## Problem to solve
Please rewrite every one of the records below, putting "Screen size" wherever "Screen dimensions" appears and leaving everything else as it is.

-- START Dataset extract --

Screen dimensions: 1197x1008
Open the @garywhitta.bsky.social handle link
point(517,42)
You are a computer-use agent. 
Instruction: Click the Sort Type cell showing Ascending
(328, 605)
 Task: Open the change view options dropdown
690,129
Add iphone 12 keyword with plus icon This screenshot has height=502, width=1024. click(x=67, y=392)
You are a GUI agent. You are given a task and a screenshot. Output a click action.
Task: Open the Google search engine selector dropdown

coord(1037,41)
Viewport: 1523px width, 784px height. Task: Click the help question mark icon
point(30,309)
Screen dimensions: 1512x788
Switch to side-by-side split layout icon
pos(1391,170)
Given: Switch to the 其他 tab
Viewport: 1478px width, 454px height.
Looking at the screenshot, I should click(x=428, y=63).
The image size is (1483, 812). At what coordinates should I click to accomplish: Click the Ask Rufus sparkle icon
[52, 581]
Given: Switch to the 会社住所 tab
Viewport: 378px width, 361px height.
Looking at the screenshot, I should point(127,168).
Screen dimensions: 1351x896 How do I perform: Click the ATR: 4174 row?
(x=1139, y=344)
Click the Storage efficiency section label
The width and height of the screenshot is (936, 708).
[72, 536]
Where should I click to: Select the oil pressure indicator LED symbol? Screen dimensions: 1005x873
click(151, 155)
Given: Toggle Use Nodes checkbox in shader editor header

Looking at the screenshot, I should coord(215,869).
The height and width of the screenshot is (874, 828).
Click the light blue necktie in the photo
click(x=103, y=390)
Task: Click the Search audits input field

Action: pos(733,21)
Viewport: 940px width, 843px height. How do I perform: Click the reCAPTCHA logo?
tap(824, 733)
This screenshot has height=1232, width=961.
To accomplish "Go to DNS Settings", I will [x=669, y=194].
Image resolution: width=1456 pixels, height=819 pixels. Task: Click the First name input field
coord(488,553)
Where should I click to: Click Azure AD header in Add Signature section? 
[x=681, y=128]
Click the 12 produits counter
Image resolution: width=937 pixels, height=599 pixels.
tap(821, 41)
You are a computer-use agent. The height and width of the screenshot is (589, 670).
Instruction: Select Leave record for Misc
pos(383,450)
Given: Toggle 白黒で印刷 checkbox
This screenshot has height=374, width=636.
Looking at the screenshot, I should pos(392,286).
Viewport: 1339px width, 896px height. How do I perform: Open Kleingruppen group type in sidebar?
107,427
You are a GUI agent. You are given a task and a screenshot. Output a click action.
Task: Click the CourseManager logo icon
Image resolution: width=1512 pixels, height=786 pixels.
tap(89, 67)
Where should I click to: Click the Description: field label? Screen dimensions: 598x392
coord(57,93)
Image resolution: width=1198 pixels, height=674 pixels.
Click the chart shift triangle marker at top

-- END Dataset extract --

## Result of the exercise
Screen size: 1197x1008
Open the @garywhitta.bsky.social handle link
point(517,42)
You are a computer-use agent. 
Instruction: Click the Sort Type cell showing Ascending
(328, 605)
 Task: Open the change view options dropdown
690,129
Add iphone 12 keyword with plus icon This screenshot has height=502, width=1024. click(x=67, y=392)
You are a GUI agent. You are given a task and a screenshot. Output a click action.
Task: Open the Google search engine selector dropdown

coord(1037,41)
Viewport: 1523px width, 784px height. Task: Click the help question mark icon
point(30,309)
Screen size: 1512x788
Switch to side-by-side split layout icon
pos(1391,170)
Given: Switch to the 其他 tab
Viewport: 1478px width, 454px height.
Looking at the screenshot, I should click(x=428, y=63).
The image size is (1483, 812). At what coordinates should I click to accomplish: Click the Ask Rufus sparkle icon
[52, 581]
Given: Switch to the 会社住所 tab
Viewport: 378px width, 361px height.
Looking at the screenshot, I should point(127,168).
Screen size: 1351x896 How do I perform: Click the ATR: 4174 row?
(x=1139, y=344)
Click the Storage efficiency section label
The width and height of the screenshot is (936, 708).
[72, 536]
Where should I click to: Select the oil pressure indicator LED symbol? Screen size: 1005x873
click(151, 155)
Given: Toggle Use Nodes checkbox in shader editor header

Looking at the screenshot, I should coord(215,869).
The height and width of the screenshot is (874, 828).
Click the light blue necktie in the photo
click(x=103, y=390)
Task: Click the Search audits input field

Action: pos(733,21)
Viewport: 940px width, 843px height. How do I perform: Click the reCAPTCHA logo?
tap(824, 733)
This screenshot has height=1232, width=961.
To accomplish "Go to DNS Settings", I will [x=669, y=194].
Image resolution: width=1456 pixels, height=819 pixels. Task: Click the First name input field
coord(488,553)
Where should I click to: Click Azure AD header in Add Signature section? 
[x=681, y=128]
Click the 12 produits counter
Image resolution: width=937 pixels, height=599 pixels.
tap(821, 41)
You are a computer-use agent. The height and width of the screenshot is (589, 670).
Instruction: Select Leave record for Misc
pos(383,450)
Given: Toggle 白黒で印刷 checkbox
This screenshot has height=374, width=636.
Looking at the screenshot, I should pos(392,286).
Viewport: 1339px width, 896px height. How do I perform: Open Kleingruppen group type in sidebar?
107,427
You are a GUI agent. You are given a task and a screenshot. Output a click action.
Task: Click the CourseManager logo icon
Image resolution: width=1512 pixels, height=786 pixels.
tap(89, 67)
Where should I click to: Click the Description: field label? Screen size: 598x392
coord(57,93)
Image resolution: width=1198 pixels, height=674 pixels.
Click the chart shift triangle marker at top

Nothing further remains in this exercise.